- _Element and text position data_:
====

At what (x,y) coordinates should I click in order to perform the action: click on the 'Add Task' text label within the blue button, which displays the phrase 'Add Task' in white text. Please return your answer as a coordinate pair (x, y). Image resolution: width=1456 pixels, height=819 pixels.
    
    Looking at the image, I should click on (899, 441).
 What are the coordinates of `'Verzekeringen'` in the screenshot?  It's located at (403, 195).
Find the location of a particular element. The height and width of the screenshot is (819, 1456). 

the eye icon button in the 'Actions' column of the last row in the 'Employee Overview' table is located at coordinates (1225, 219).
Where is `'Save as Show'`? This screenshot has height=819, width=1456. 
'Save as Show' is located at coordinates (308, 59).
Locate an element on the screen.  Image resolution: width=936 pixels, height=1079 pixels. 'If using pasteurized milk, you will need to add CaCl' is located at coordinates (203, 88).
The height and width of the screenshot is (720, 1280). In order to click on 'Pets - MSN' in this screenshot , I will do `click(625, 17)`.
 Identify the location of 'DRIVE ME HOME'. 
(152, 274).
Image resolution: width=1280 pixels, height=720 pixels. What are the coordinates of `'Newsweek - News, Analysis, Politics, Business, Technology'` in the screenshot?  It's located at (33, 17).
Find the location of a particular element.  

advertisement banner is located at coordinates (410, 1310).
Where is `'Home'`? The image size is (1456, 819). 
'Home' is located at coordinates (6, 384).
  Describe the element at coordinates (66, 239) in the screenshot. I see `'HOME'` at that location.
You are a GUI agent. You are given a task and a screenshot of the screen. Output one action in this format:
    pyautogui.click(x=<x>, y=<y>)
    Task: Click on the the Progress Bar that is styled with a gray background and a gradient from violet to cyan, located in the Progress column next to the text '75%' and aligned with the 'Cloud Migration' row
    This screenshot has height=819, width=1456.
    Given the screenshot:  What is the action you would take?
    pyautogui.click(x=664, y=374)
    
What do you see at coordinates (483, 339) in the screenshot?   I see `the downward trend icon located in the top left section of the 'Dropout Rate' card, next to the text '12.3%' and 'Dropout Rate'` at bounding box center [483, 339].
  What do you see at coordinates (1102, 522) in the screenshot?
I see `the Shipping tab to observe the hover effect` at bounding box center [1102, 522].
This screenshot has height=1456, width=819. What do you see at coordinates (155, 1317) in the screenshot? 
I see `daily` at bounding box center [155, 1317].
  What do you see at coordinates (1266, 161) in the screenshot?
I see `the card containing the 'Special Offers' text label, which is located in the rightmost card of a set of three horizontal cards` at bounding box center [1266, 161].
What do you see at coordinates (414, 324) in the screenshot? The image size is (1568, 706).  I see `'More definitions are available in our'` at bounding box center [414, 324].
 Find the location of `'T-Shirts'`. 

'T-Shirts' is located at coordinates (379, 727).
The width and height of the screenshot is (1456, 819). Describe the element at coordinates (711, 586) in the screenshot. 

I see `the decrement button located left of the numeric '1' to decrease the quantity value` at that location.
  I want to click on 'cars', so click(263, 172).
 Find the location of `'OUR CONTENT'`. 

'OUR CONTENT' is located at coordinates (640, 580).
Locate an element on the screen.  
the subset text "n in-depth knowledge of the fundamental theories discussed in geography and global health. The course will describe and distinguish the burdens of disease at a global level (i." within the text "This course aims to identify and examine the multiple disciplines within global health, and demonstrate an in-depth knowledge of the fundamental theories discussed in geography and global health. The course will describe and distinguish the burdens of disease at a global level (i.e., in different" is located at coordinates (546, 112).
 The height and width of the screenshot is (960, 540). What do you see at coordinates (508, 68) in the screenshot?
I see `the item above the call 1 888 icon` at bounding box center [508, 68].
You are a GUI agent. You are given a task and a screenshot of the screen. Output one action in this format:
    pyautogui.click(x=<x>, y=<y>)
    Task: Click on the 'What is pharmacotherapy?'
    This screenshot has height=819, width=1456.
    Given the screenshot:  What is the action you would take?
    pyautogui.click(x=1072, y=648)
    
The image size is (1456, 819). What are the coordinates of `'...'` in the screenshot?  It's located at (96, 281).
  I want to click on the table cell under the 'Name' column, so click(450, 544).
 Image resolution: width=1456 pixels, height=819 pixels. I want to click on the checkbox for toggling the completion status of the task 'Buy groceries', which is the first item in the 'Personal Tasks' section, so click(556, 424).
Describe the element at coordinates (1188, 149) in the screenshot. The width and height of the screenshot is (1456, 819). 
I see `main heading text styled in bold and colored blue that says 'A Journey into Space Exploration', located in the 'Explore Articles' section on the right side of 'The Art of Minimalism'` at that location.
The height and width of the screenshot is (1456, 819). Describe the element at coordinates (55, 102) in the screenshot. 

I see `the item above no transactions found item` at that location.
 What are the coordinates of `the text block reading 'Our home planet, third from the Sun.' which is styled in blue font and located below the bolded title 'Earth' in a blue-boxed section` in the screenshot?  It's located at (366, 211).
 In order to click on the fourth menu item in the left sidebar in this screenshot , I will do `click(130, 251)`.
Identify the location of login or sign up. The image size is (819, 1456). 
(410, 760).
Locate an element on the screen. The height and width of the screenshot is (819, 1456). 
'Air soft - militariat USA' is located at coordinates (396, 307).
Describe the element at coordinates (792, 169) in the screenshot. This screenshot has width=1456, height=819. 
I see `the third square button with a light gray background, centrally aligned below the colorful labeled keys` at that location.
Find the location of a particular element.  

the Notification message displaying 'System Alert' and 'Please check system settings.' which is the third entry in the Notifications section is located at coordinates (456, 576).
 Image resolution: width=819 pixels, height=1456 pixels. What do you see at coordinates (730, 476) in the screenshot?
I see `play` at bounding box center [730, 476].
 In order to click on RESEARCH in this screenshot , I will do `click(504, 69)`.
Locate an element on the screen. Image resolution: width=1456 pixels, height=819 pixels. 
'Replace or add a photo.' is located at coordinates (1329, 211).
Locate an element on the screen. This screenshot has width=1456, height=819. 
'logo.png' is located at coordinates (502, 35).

====

- _Do this_: Output every line of the entries above as a JSON list of strings, one string per line, leaving out blank lines.

- _Answer to this exercise_:
[
  "At what (x,y) coordinates should I click in order to perform the action: click on the 'Add Task' text label within the blue button, which displays the phrase 'Add Task' in white text. Please return your answer as a coordinate pair (x, y). Image resolution: width=1456 pixels, height=819 pixels.",
  "    Looking at the image, I should click on (899, 441).",
  " What are the coordinates of `'Verzekeringen'` in the screenshot?  It's located at (403, 195).",
  "Find the location of a particular element. The height and width of the screenshot is (819, 1456). ",
  "the eye icon button in the 'Actions' column of the last row in the 'Employee Overview' table is located at coordinates (1225, 219).",
  "Where is `'Save as Show'`? This screenshot has height=819, width=1456. ",
  "'Save as Show' is located at coordinates (308, 59).",
  "Locate an element on the screen.  Image resolution: width=936 pixels, height=1079 pixels. 'If using pasteurized milk, you will need to add CaCl' is located at coordinates (203, 88).",
  "The height and width of the screenshot is (720, 1280). In order to click on 'Pets - MSN' in this screenshot , I will do `click(625, 17)`.",
  " Identify the location of 'DRIVE ME HOME'. ",
  "(152, 274).",
  "Image resolution: width=1280 pixels, height=720 pixels. What are the coordinates of `'Newsweek - News, Analysis, Politics, Business, Technology'` in the screenshot?  It's located at (33, 17).",
  "Find the location of a particular element.  ",
  "advertisement banner is located at coordinates (410, 1310).",
  "Where is `'Home'`? The image size is (1456, 819). ",
  "'Home' is located at coordinates (6, 384).",
  "  Describe the element at coordinates (66, 239) in the screenshot. I see `'HOME'` at that location.",
  "You are a GUI agent. You are given a task and a screenshot of the screen. Output one action in this format:",
  "    pyautogui.click(x=<x>, y=<y>)",
  "    Task: Click on the the Progress Bar that is styled with a gray background and a gradient from violet to cyan, located in the Progress column next to the text '75%' and aligned with the 'Cloud Migration' row",
  "    This screenshot has height=819, width=1456.",
  "    Given the screenshot:  What is the action you would take?",
  "    pyautogui.click(x=664, y=374)",
  "What do you see at coordinates (483, 339) in the screenshot?   I see `the downward trend icon located in the top left section of the 'Dropout Rate' card, next to the text '12.3%' and 'Dropout Rate'` at bounding box center [483, 339].",
  "  What do you see at coordinates (1102, 522) in the screenshot?",
  "I see `the Shipping tab to observe the hover effect` at bounding box center [1102, 522].",
  "This screenshot has height=1456, width=819. What do you see at coordinates (155, 1317) in the screenshot? ",
  "I see `daily` at bounding box center [155, 1317].",
  "  What do you see at coordinates (1266, 161) in the screenshot?",
  "I see `the card containing the 'Special Offers' text label, which is located in the rightmost card of a set of three horizontal cards` at bounding box center [1266, 161].",
  "What do you see at coordinates (414, 324) in the screenshot? The image size is (1568, 706).  I see `'More definitions are available in our'` at bounding box center [414, 324].",
  " Find the location of `'T-Shirts'`. ",
  "'T-Shirts' is located at coordinates (379, 727).",
  "The width and height of the screenshot is (1456, 819). Describe the element at coordinates (711, 586) in the screenshot. ",
  "I see `the decrement button located left of the numeric '1' to decrease the quantity value` at that location.",
  "  I want to click on 'cars', so click(263, 172).",
  " Find the location of `'OUR CONTENT'`. ",
  "'OUR CONTENT' is located at coordinates (640, 580).",
  "Locate an element on the screen.  ",
  "the subset text \"n in-depth knowledge of the fundamental theories discussed in geography and global health. The course will describe and distinguish the burdens of disease at a global level (i.\" within the text \"This course aims to identify and examine the multiple disciplines within global health, and demonstrate an in-depth knowledge of the fundamental theories discussed in geography and global health. The course will describe and distinguish the burdens of disease at a global level (i.e., in different\" is located at coordinates (546, 112).",
  " The height and width of the screenshot is (960, 540). What do you see at coordinates (508, 68) in the screenshot?",
  "I see `the item above the call 1 888 icon` at bounding box center [508, 68].",
  "You are a GUI agent. You are given a task and a screenshot of the screen. Output one action in this format:",
  "    pyautogui.click(x=<x>, y=<y>)",
  "    Task: Click on the 'What is pharmacotherapy?'",
  "    This screenshot has height=819, width=1456.",
  "    Given the screenshot:  What is the action you would take?",
  "    pyautogui.click(x=1072, y=648)",
  "The image size is (1456, 819). What are the coordinates of `'...'` in the screenshot?  It's located at (96, 281).",
  "  I want to click on the table cell under the 'Name' column, so click(450, 544).",
  " Image resolution: width=1456 pixels, height=819 pixels. I want to click on the checkbox for toggling the completion status of the task 'Buy groceries', which is the first item in the 'Personal Tasks' section, so click(556, 424).",
  "Describe the element at coordinates (1188, 149) in the screenshot. The width and height of the screenshot is (1456, 819). ",
  "I see `main heading text styled in bold and colored blue that says 'A Journey into Space Exploration', located in the 'Explore Articles' section on the right side of 'The Art of Minimalism'` at that location.",
  "The height and width of the screenshot is (1456, 819). Describe the element at coordinates (55, 102) in the screenshot. ",
  "I see `the item above no transactions found item` at that location.",
  " What are the coordinates of `the text block reading 'Our home planet, third from the Sun.' which is styled in blue font and located below the bolded title 'Earth' in a blue-boxed section` in the screenshot?  It's located at (366, 211).",
  " In order to click on the fourth menu item in the left sidebar in this screenshot , I will do `click(130, 251)`.",
  "Identify the location of login or sign up. The image size is (819, 1456). ",
  "(410, 760).",
  "Locate an element on the screen. The height and width of the screenshot is (819, 1456). ",
  "'Air soft - militariat USA' is located at coordinates (396, 307).",
  "Describe the element at coordinates (792, 169) in the screenshot. This screenshot has width=1456, height=819. ",
  "I see `the third square button with a light gray background, centrally aligned below the colorful labeled keys` at that location.",
  "Find the location of a particular element.  ",
  "the Notification message displaying 'System Alert' and 'Please check system settings.' which is the third entry in the Notifications section is located at coordinates (456, 576).",
  " Image resolution: width=819 pixels, height=1456 pixels. What do you see at coordinates (730, 476) in the screenshot?",
  "I see `play` at bounding box center [730, 476].",
  " In order to click on RESEARCH in this screenshot , I will do `click(504, 69)`.",
  "Locate an element on the screen. Image resolution: width=1456 pixels, height=819 pixels. ",
  "'Replace or add a photo.' is located at coordinates (1329, 211).",
  "Locate an element on the screen. This screenshot has width=1456, height=819. ",
  "'logo.png' is located at coordinates (502, 35)."
]